To do that, they should not wait months or weeks. Larry Scott could get the athletic directors and presidents of the Pac–12 on the phone tomorrow and have them vote to guarantee everything the union is asking for that is allowed under NCAA rules. The conference could make it a requirement that institutions provide these benefits and assurances. They could even agree to provide cost-of-attendance scholarships and outside income opportunities as soon as the NCAA allows them.

The most effective argument against unions is to demonstrate they are unnecessary by providing the protections and improvements a union would fight for without the fight. At the moment, institutions and conferences acting on their own can one-up the union by extending these guarantees to all athletes, including walk-ons and sports other than football. That hurts union organizers by removing some of the benefits to joining a union and forcing them to expand their demands, which will draw additional political and public opposition.

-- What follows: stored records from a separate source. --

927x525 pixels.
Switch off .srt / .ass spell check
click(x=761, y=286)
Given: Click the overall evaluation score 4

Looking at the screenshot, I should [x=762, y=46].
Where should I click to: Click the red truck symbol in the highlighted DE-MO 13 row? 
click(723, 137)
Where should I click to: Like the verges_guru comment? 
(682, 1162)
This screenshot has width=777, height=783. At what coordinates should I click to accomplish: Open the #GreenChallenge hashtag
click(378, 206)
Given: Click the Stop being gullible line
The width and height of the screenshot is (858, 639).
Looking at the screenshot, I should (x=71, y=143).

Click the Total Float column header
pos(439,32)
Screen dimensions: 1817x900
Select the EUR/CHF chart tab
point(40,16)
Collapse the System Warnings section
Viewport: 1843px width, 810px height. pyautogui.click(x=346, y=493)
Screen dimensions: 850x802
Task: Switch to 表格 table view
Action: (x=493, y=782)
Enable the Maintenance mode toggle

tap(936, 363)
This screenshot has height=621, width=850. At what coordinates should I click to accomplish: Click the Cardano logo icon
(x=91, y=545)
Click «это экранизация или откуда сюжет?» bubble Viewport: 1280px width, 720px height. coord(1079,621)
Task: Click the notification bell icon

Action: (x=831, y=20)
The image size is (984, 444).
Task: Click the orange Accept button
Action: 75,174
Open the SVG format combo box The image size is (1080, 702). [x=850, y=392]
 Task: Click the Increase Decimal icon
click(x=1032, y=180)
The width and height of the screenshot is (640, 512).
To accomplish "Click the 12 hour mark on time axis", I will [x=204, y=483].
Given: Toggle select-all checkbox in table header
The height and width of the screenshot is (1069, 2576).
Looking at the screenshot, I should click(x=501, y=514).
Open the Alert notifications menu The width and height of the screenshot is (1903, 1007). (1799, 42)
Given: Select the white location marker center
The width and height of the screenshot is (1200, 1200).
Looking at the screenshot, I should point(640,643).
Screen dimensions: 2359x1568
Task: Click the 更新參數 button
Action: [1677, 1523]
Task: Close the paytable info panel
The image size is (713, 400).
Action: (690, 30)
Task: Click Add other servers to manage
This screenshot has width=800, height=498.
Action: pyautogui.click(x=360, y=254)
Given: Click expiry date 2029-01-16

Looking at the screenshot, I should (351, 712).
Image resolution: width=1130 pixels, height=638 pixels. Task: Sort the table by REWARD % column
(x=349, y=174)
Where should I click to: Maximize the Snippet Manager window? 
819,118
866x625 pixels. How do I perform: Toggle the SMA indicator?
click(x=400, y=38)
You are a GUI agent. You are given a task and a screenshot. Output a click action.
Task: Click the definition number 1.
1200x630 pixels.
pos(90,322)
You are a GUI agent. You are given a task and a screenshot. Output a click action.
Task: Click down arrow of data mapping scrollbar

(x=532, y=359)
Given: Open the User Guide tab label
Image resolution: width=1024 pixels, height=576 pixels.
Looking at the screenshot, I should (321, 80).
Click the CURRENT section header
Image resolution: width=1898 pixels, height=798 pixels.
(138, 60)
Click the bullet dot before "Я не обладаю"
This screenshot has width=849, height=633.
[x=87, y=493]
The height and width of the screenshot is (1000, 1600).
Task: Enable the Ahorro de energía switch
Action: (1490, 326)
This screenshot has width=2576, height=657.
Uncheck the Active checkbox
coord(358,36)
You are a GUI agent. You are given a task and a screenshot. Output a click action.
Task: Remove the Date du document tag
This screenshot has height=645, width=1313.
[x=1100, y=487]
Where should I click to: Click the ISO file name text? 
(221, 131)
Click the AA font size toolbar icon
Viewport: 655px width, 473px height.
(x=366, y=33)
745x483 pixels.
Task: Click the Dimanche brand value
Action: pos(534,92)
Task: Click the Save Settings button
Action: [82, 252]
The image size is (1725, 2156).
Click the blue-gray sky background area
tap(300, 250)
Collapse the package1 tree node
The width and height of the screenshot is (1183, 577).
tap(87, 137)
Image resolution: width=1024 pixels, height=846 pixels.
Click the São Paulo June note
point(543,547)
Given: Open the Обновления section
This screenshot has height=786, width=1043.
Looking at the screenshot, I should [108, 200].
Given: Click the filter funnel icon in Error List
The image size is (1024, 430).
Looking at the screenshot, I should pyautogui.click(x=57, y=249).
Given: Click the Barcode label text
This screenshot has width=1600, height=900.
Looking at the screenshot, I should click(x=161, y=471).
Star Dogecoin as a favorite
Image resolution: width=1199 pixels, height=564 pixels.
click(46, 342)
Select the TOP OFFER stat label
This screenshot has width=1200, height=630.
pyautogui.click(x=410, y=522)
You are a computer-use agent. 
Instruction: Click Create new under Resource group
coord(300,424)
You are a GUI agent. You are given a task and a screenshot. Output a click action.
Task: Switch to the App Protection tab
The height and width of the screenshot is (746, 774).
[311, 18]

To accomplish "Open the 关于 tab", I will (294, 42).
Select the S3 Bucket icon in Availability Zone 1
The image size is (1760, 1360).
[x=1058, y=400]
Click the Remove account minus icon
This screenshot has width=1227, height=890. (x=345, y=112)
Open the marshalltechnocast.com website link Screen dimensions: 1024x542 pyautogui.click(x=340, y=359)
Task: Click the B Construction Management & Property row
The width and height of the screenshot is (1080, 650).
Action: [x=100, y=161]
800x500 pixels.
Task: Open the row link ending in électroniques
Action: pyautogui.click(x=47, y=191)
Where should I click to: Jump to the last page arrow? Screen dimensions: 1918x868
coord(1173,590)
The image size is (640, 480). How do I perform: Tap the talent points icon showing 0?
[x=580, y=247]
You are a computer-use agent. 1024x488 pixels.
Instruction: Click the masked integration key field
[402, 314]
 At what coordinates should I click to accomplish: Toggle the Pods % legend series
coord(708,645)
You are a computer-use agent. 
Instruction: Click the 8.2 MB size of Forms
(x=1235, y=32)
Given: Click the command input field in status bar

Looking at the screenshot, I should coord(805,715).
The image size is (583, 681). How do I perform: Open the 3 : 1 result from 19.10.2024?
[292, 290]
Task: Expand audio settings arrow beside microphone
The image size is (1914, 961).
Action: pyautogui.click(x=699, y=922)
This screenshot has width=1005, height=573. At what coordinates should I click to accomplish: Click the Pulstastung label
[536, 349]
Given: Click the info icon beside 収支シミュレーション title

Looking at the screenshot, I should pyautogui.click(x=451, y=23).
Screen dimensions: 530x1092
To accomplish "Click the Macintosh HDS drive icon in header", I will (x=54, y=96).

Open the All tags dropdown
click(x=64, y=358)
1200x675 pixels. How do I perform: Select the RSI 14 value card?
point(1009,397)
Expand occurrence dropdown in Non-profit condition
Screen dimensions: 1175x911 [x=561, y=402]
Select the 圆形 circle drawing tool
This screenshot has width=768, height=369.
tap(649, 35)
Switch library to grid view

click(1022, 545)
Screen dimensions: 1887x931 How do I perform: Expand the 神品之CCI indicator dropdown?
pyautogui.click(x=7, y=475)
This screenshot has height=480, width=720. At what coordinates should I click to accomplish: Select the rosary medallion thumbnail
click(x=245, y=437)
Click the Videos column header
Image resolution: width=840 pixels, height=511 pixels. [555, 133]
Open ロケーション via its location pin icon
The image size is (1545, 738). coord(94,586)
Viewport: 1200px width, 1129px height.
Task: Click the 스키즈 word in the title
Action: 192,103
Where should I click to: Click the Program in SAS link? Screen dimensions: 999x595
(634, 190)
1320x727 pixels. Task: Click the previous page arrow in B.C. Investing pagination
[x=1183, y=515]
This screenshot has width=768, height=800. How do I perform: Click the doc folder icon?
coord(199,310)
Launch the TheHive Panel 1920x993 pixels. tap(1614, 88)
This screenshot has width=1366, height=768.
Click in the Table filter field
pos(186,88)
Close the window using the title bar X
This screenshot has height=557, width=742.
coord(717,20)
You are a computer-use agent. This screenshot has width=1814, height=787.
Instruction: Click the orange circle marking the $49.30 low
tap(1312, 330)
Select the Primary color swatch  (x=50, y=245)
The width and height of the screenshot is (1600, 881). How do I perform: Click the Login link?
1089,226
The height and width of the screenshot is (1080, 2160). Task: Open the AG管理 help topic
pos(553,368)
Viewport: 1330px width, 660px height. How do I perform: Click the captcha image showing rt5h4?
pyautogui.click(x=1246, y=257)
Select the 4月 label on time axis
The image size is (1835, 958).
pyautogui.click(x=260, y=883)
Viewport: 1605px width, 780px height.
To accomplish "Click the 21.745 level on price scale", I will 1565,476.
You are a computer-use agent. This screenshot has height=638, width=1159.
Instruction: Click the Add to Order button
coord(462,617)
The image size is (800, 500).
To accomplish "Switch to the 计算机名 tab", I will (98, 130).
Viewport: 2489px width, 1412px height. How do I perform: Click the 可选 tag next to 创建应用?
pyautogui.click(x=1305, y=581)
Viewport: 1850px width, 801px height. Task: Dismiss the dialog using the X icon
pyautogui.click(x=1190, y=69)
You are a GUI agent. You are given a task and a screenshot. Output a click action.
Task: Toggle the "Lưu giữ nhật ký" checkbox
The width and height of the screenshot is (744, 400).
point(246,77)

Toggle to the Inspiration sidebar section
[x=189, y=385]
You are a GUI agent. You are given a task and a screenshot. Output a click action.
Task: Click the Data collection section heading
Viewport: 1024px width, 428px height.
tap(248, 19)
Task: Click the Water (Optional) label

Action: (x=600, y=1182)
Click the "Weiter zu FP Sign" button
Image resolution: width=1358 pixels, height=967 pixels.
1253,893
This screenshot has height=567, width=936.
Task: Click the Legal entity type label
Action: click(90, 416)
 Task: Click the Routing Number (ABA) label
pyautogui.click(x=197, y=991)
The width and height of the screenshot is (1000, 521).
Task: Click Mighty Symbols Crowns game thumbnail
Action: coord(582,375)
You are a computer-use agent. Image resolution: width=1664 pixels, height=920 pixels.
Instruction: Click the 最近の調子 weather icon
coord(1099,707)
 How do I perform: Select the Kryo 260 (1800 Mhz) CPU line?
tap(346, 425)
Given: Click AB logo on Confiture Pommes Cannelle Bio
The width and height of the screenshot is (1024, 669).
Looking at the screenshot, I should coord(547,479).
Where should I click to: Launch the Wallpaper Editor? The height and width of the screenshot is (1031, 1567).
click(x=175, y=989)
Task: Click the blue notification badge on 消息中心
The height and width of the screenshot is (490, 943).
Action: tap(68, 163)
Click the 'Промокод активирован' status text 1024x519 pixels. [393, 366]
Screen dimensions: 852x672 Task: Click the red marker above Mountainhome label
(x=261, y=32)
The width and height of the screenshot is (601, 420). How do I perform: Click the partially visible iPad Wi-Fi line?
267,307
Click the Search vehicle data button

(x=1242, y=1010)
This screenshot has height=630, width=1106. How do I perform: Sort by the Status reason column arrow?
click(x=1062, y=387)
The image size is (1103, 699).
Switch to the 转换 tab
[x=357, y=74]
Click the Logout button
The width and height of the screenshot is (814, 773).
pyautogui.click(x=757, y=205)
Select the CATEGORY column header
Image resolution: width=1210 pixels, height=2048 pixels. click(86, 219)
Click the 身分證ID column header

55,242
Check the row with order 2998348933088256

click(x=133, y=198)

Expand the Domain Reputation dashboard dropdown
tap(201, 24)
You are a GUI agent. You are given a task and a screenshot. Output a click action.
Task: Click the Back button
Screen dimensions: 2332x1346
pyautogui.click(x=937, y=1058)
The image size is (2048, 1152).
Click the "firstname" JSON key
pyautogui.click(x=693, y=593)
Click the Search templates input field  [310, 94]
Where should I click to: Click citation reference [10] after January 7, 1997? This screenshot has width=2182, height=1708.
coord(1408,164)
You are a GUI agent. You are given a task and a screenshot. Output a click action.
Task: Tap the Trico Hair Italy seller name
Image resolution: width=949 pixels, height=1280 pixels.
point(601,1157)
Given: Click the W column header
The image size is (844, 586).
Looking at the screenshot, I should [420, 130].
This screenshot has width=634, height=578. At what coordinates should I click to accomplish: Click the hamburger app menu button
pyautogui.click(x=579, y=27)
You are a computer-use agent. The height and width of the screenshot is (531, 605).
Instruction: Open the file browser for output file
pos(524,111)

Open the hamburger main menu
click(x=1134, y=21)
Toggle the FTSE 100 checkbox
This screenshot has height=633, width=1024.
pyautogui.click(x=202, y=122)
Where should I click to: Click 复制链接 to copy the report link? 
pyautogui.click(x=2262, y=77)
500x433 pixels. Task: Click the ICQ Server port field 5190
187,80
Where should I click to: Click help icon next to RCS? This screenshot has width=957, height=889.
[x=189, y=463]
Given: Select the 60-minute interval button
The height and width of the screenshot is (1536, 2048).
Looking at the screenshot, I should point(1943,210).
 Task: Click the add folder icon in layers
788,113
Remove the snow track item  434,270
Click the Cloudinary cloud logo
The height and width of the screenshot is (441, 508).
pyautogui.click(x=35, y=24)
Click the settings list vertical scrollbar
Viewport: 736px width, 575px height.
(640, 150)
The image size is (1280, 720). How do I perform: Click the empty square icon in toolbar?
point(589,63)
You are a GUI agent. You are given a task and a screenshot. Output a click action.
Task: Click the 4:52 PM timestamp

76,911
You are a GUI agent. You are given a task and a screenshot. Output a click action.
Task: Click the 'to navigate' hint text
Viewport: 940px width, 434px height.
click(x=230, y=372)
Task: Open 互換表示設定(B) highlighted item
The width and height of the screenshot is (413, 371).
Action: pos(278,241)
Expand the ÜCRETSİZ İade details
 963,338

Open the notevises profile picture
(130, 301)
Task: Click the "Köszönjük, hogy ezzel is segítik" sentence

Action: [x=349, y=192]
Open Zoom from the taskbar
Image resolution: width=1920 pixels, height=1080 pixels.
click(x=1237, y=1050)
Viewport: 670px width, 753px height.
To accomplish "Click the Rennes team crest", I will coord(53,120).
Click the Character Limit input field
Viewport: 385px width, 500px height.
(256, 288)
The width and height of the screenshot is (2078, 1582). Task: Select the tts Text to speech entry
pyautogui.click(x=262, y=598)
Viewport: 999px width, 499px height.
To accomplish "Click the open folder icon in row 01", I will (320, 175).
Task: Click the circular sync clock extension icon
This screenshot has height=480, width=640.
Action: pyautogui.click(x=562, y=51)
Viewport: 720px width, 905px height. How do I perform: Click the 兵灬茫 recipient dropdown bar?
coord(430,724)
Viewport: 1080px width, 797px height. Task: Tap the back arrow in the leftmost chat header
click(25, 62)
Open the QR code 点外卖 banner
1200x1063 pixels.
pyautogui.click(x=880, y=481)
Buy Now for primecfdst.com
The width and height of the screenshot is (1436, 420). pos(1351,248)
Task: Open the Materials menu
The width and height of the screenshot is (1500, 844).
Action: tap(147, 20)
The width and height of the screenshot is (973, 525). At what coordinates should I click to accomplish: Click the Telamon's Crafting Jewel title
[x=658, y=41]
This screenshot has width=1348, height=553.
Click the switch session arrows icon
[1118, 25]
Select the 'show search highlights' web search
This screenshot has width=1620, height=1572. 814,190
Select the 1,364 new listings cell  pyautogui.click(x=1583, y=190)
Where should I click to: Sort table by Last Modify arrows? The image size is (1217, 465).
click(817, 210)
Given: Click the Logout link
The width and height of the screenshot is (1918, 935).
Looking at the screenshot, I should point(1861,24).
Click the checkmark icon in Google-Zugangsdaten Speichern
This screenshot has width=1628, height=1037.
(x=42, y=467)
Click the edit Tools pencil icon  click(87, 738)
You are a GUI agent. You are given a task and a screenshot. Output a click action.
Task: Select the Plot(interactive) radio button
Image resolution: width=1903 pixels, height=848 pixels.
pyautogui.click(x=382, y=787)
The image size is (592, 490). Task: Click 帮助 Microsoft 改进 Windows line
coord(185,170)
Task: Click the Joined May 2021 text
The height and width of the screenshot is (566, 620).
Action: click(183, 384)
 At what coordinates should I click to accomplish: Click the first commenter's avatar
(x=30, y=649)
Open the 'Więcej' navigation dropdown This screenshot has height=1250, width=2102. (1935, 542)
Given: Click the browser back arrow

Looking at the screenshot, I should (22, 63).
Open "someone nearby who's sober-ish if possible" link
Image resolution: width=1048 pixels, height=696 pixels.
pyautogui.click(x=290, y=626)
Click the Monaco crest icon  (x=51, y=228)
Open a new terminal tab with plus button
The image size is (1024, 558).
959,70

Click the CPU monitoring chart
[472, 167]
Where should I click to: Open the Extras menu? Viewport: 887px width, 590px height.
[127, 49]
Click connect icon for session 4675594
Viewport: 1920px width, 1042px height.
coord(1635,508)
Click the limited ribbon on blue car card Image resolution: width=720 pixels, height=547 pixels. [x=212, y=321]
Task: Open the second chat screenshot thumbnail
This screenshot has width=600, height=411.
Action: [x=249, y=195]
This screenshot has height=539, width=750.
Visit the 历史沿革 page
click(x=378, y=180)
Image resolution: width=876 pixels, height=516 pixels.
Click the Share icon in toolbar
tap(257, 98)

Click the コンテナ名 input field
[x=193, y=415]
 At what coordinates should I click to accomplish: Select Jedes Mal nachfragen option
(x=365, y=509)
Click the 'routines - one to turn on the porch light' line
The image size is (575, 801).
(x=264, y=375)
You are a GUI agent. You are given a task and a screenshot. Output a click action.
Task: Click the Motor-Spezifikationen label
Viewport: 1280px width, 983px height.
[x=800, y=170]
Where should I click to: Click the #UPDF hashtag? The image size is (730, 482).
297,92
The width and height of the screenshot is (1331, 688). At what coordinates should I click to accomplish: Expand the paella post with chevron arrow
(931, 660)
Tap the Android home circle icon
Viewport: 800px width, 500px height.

Once one major conference does this, the others will be under significant pressure to follow. A conference that does not preemptively make these guarantees would become the focus of both union organization efforts and public criticism. Even mid-major institutions and conferences would be forced to fall in line if they want to continue trying to keep up with the Joneses and avoid a union on their campus with much less wiggle room in their budget. This also reduces the competitive impact of being one of the first to adopt these policies.

Reform has been promised for two and a half years now, with few new guarantees to student-athletes to show for it. There are few people left sympathetic to an argument that the existing systems are the best avenue for change and that all that is needed is more patience. Patience has run out and words are no longer effective. The only way to make this case now is action and that action has to be taken as soon as possible.